Directions>
Of all the lines below, return only those starting with the line holding "The height and width of the screenshot is (354, 494)." and going on through the line holding "Task: Open View 26 replies", exactly as written.

Data for the task>
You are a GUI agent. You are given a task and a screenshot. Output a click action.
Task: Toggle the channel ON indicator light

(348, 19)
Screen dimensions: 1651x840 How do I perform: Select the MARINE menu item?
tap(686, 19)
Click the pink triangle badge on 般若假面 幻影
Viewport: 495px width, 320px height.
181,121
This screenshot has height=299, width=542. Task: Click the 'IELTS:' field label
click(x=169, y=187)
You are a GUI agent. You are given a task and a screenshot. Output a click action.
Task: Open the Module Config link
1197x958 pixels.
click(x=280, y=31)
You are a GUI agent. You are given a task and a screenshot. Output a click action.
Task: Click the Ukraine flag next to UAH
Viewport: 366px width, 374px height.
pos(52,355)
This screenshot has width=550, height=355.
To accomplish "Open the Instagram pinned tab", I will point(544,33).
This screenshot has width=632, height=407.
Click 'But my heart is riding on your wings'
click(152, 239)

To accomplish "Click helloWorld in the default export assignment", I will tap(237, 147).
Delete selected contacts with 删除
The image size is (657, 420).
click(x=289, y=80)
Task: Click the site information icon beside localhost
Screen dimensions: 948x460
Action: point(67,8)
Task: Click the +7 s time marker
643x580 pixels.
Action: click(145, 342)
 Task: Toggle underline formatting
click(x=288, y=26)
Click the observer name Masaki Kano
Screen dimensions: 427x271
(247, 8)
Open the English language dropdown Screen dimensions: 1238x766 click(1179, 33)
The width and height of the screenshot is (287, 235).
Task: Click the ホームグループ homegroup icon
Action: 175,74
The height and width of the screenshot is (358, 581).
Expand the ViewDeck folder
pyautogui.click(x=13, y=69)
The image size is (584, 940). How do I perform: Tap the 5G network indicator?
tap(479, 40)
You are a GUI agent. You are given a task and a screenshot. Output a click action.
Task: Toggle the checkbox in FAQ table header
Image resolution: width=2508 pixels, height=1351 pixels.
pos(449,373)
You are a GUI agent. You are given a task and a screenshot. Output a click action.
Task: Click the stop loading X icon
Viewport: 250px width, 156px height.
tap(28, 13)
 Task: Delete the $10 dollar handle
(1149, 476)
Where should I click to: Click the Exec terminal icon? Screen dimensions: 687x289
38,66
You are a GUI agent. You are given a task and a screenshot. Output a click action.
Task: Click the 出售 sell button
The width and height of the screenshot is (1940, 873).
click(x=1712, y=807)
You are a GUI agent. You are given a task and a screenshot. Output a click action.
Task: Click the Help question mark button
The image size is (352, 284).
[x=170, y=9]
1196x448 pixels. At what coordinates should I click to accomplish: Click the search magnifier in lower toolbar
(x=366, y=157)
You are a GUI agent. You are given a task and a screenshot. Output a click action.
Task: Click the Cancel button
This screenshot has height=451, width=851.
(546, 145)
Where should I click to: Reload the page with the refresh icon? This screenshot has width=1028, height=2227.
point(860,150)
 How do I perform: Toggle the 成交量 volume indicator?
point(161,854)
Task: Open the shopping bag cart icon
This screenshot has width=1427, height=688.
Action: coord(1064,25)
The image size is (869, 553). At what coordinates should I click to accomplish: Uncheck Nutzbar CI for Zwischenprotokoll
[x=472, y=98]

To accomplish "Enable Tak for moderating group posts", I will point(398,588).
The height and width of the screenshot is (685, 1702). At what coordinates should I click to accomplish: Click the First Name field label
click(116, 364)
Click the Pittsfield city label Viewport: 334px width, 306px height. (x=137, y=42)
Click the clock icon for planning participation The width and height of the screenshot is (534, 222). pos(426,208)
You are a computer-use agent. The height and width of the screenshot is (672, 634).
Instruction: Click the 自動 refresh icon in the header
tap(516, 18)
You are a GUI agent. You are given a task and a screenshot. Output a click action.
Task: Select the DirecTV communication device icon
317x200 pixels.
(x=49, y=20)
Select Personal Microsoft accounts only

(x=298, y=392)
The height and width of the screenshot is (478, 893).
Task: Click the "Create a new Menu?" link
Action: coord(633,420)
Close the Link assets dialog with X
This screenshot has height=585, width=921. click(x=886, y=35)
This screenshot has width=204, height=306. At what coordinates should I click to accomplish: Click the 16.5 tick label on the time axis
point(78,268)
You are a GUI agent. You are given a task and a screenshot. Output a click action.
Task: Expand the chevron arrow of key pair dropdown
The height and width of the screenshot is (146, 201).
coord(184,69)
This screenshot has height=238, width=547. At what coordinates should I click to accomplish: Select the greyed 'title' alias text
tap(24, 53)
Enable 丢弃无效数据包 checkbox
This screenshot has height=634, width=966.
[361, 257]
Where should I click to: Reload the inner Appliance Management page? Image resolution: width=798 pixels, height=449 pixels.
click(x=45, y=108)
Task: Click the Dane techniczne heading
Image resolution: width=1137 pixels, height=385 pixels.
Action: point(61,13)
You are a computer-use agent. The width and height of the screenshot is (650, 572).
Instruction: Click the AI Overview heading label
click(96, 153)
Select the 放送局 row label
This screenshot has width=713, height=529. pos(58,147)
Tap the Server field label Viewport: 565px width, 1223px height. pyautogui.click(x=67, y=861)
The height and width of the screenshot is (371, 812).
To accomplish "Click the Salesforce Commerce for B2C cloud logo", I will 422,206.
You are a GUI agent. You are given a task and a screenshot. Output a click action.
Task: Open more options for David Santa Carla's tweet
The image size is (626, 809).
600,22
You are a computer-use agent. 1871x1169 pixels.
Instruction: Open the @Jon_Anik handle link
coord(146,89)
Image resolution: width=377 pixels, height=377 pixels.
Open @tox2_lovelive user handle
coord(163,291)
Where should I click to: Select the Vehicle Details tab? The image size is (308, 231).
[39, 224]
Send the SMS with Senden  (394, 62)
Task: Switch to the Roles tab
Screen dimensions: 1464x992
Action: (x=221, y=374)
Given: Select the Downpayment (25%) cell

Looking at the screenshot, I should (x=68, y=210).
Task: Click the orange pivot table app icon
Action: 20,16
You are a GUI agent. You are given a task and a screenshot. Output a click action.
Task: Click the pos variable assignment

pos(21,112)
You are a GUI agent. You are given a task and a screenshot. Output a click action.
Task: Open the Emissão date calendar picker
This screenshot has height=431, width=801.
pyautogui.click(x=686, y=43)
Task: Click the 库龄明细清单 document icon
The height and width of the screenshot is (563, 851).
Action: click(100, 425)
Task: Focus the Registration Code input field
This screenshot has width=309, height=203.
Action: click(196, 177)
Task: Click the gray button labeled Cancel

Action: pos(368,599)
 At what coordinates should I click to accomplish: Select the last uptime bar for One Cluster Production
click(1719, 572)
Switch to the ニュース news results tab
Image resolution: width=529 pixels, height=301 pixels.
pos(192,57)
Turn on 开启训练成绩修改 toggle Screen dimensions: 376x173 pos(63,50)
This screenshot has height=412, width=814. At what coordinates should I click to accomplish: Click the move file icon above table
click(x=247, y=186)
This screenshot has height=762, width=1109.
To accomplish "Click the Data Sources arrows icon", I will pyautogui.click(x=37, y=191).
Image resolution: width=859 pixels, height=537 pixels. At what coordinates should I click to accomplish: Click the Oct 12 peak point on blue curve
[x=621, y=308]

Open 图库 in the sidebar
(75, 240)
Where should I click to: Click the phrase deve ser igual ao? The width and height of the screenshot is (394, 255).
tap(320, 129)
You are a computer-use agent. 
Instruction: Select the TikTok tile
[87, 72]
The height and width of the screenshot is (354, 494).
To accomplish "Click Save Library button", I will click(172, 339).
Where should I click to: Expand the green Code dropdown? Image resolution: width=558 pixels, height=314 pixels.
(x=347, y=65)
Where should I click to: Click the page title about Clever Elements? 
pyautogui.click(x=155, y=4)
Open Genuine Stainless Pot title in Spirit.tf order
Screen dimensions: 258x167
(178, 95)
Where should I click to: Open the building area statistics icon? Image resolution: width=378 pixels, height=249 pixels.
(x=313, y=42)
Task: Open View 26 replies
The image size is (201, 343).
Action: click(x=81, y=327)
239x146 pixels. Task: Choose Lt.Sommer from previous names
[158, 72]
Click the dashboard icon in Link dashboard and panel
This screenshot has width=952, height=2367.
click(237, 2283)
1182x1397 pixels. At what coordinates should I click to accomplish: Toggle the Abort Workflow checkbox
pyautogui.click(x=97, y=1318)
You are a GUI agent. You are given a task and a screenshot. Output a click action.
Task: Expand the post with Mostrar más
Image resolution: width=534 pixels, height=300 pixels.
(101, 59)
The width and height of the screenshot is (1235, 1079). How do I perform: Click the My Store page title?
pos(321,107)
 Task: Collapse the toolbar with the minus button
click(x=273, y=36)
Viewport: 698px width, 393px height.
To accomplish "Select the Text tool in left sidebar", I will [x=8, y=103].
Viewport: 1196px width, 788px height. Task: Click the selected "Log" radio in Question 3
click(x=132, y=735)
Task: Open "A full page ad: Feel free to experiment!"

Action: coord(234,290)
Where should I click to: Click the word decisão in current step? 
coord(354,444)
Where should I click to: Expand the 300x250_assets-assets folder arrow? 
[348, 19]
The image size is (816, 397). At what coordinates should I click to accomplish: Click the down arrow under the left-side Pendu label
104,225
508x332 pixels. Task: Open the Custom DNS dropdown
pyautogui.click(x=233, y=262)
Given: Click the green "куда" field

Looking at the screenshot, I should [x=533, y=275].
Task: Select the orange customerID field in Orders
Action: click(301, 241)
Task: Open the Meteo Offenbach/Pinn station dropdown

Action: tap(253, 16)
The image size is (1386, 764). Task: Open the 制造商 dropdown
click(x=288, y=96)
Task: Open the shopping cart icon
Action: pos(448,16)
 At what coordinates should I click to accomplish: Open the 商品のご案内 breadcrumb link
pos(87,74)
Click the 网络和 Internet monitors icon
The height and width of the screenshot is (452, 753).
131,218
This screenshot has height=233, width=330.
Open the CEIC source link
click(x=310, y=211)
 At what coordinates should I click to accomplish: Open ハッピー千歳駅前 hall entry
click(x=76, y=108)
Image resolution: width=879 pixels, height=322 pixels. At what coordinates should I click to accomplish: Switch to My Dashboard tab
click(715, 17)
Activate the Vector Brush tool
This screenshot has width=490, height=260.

Exercise answer>
The height and width of the screenshot is (354, 494).
To accomplish "Click Save Library button", I will click(172, 339).
Where should I click to: Expand the green Code dropdown? Image resolution: width=558 pixels, height=314 pixels.
(x=347, y=65)
Where should I click to: Click the page title about Clever Elements? 
pyautogui.click(x=155, y=4)
Open Genuine Stainless Pot title in Spirit.tf order
Screen dimensions: 258x167
(178, 95)
Where should I click to: Open the building area statistics icon? Image resolution: width=378 pixels, height=249 pixels.
(x=313, y=42)
Task: Open View 26 replies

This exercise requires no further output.